Domingo 7 de febrero de 2010| por Paula Quintana*/ La Nacin Domingo

Este martes la Presidenta de la República promulgó la nueva Ley de Discapacidad, que representa el avance más ambicioso y concreto que se ha hecho en nuestra historia para transformarnos en un país donde se garantice efectivamente la no discriminación y la igualdad de oportunidades hacia las personas con discapacidad.

Fueron cuatro años en que se trabajó arduamente en el campo legislativo y que concluyeron con la aprobación unánime de la ley en el Congreso.

En este camino el rol de las organizaciones de la sociedad civil que se ocupan del tema de la discapacidad ha sido fundamental, por lo que deben destacarse su empuje y la calidad de sus aportes a este proceso.

Hoy Chile cuenta con un marco normativo muy sólido para garantizar derechos y para el desarrollo de políticas públicas hacia las personas con discapacidad. Nos dotamos de esta nueva ley y ratificamos también, en 2008, la Convención de Naciones Unidas sobre los Derechos de las Personas con Discapacidad y su Protocolo Facultativo, instrumento que se sustenta en el reconocimiento de la dignidad y derechos iguales e inalienables de todos los seres humanos.

Por esta razón aquella mañana en el Patio de las Camelias del Palacio de La Moneda el sentimiento era unánime entre todos los presentes: un profundo agradecimiento hacia la Presidenta por haber impulsado con tanta fuerza y sabiduría la agenda de la protección social y del Chile inclusivo que acoge y respeta en igualdad de condiciones la dignidad de todos sus habitantes.

En cuanto a los contenidos prácticos de la ley, se incorpora el deber del Estado de establecer medidas contra la discriminación y una tutela expedita para que las personas puedan hacer efectivos sus derechos.

Asimismo, la prevención y la rehabilitación son consagradas como una obligación del Estado, un derecho de las personas con discapacidad y un deber de su familia y de la sociedad.

Por otro lado se destinan diez artículos de la ley a garantizar efectivamente el derecho a la accesibilidad concebida en sentido amplio, cuya ausencia -sabemos todos- es una de las principales fuentes de frustración para muchas personas con discapacidad, que restringe fuertemente su autonomía y sus posibilidades de desarrollo.

Esto implica que, de ahora en adelante, los entornos, procesos, bienes, servicios y herramientas deben tender a la accesibilidad universal, para ser comprensibles, utilizables y practicables para todas las personas.

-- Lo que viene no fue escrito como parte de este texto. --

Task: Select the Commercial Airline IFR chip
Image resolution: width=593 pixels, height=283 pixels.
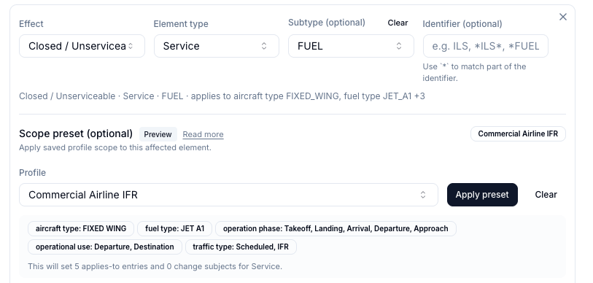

Un esfuerzo equivalente se consagra a garantizar la educación y la inclusión escolar de las personas con discapacidad. Y de manera complementaria se establecen las condiciones para garantizar su acceso a la capacitación y la inserción laboral.

Especial relevancia adquiere la creación de una nueva institucionalidad pública, que contempla un comité de ministros que impulsará y velará porque se cumpla la política nacional hacia las personas con discapacidad; un servicio nacional de la discapacidad, continuador legal de Fonadis; y un consejo consultivo destinado a garantizar la participación y el diálogo social de las personas con discapacidad y sus organizaciones representativas.

Este último está llamado a jugar un rol muy importante en la fase de implementación de las medidas que contempla la ley.

En definitiva, con este gran avance legislativo, Chile se ha puesto a la altura tanto de sus compromisos internacionales como de su renovada vocación de justicia e inclusión social.

En lo simbólico, es una afirmación de que la diversidad es fuente de riqueza y que la tolerancia y la no discriminación deben arraigar cada vez con mayor fuerza en el alma nacional.